We also can understand why the county board balked at Ryan's request during budget discussions and why, now, they're standing their ground against his lawsuit challenging their decision. The county board has been clear in its goal to keep tax levies flat.

There really can be no winners here. The board acted within its purview in setting its budget as it saw fit. Ryan, by state statute has every right to appeal the issue as an elected official. There has to be middle ground on this issue and we hope that both sides can find it and reach a settlement before the situation becomes a costly one in district court.

The appeal also brings to the forefront a concern we have about the county's budgets and levies, and that is whether it is being pennywise and pound foolish in not planning financially for the future.
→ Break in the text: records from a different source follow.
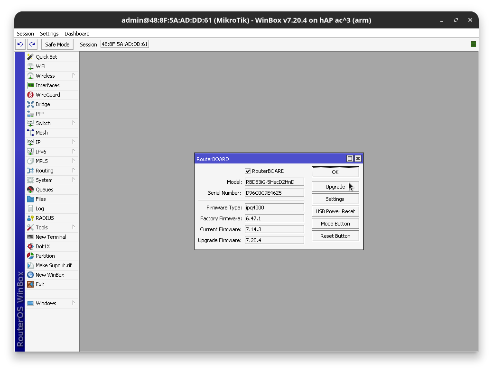Click the redo arrow in toolbar

pyautogui.click(x=32, y=45)
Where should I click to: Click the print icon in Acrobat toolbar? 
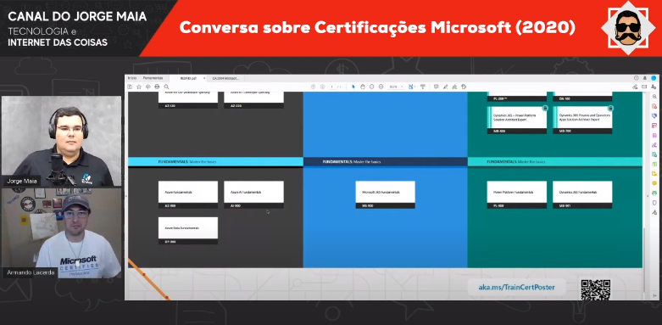click(157, 87)
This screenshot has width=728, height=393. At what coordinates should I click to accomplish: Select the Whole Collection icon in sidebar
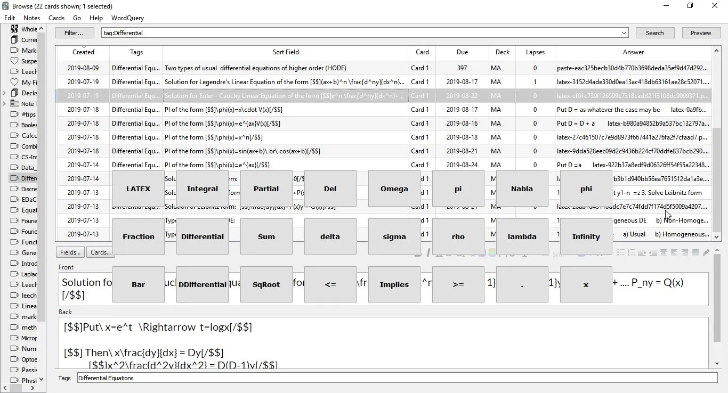click(14, 29)
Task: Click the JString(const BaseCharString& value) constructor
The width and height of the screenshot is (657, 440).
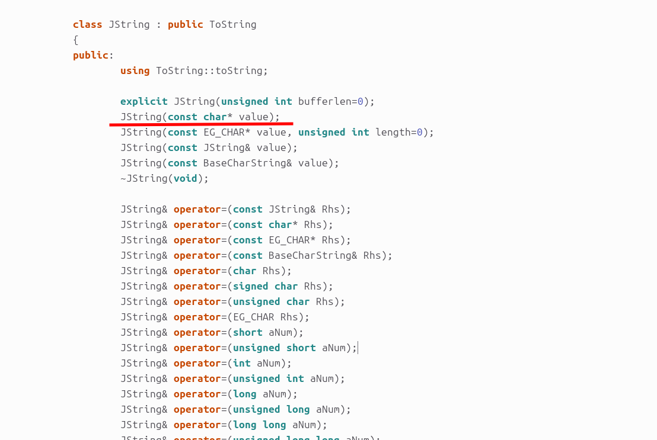Action: 229,163
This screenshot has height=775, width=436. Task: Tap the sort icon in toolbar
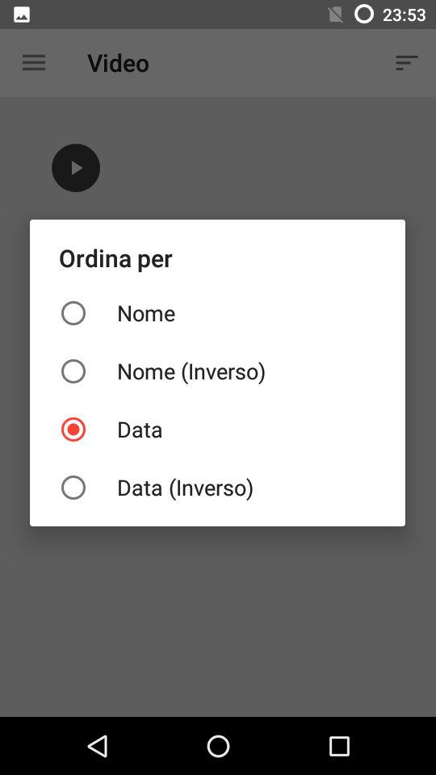[407, 63]
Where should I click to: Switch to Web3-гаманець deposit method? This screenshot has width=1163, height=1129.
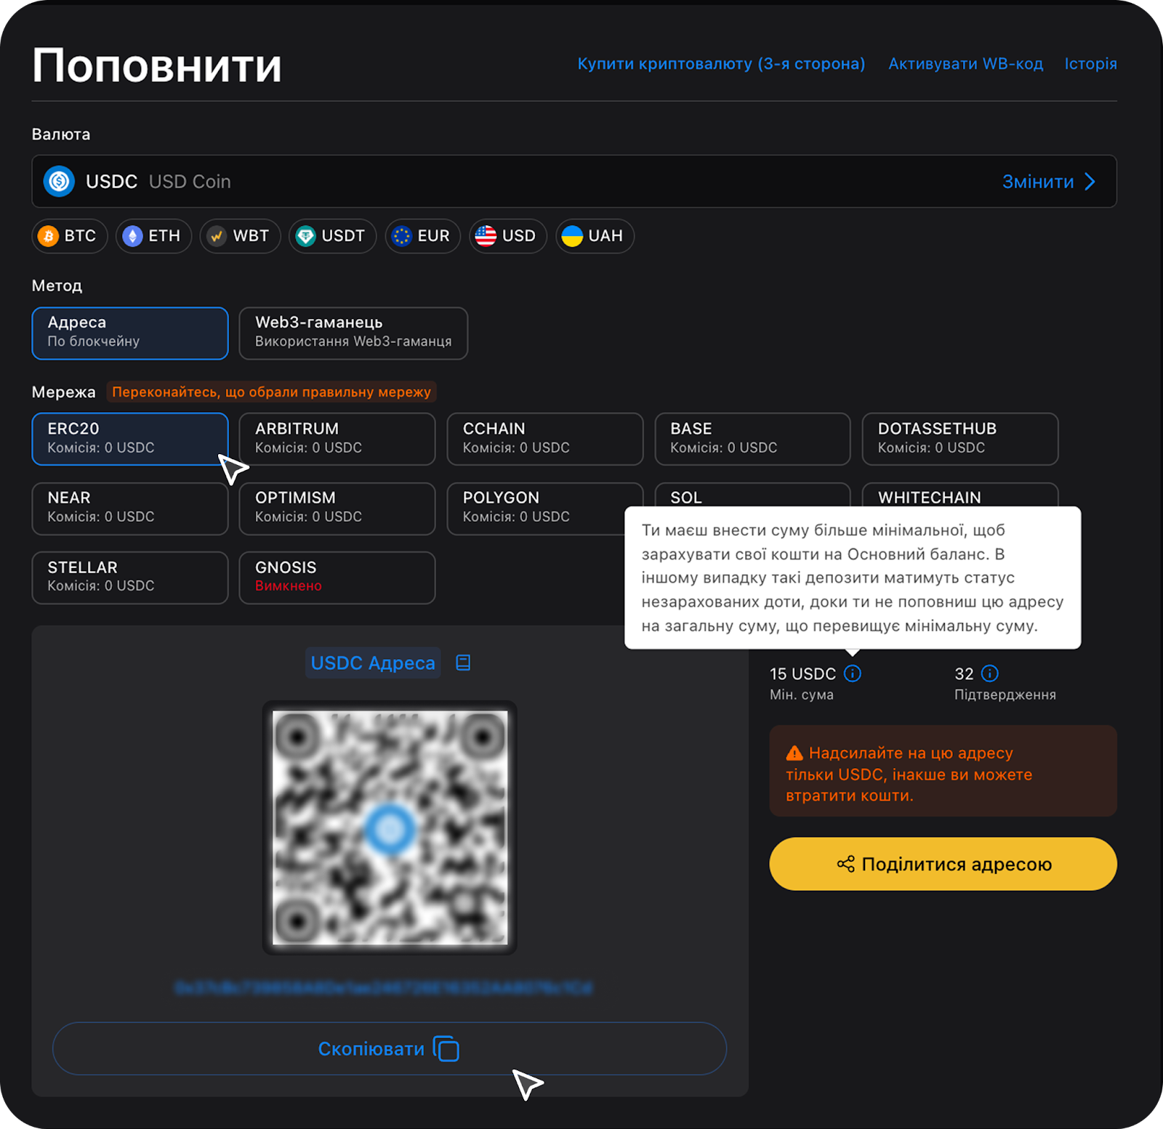(353, 333)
On paper, the county board can be commended for no levy increases the past several years. The goal keeping the levy static or reducing it has meant the county has found efficiencies and other cost savings to keep taxes down for residents. But what, ultimately, will be the cost of such frugality? Expenses for the county have not gone backwards in those years and, sooner or later, not spending resources where they are needed could cause harm to the services the county provides its residents. There's only so much fat you can trim before you start cutting muscle.

Ryan is one of two county officials, along with Sheriff Todd Dahl, who can appeal their budget through a third party. While this might be a good test case to shine light on spending deficiencies in the county, we hope the matter can be settled far before it goes before a judge.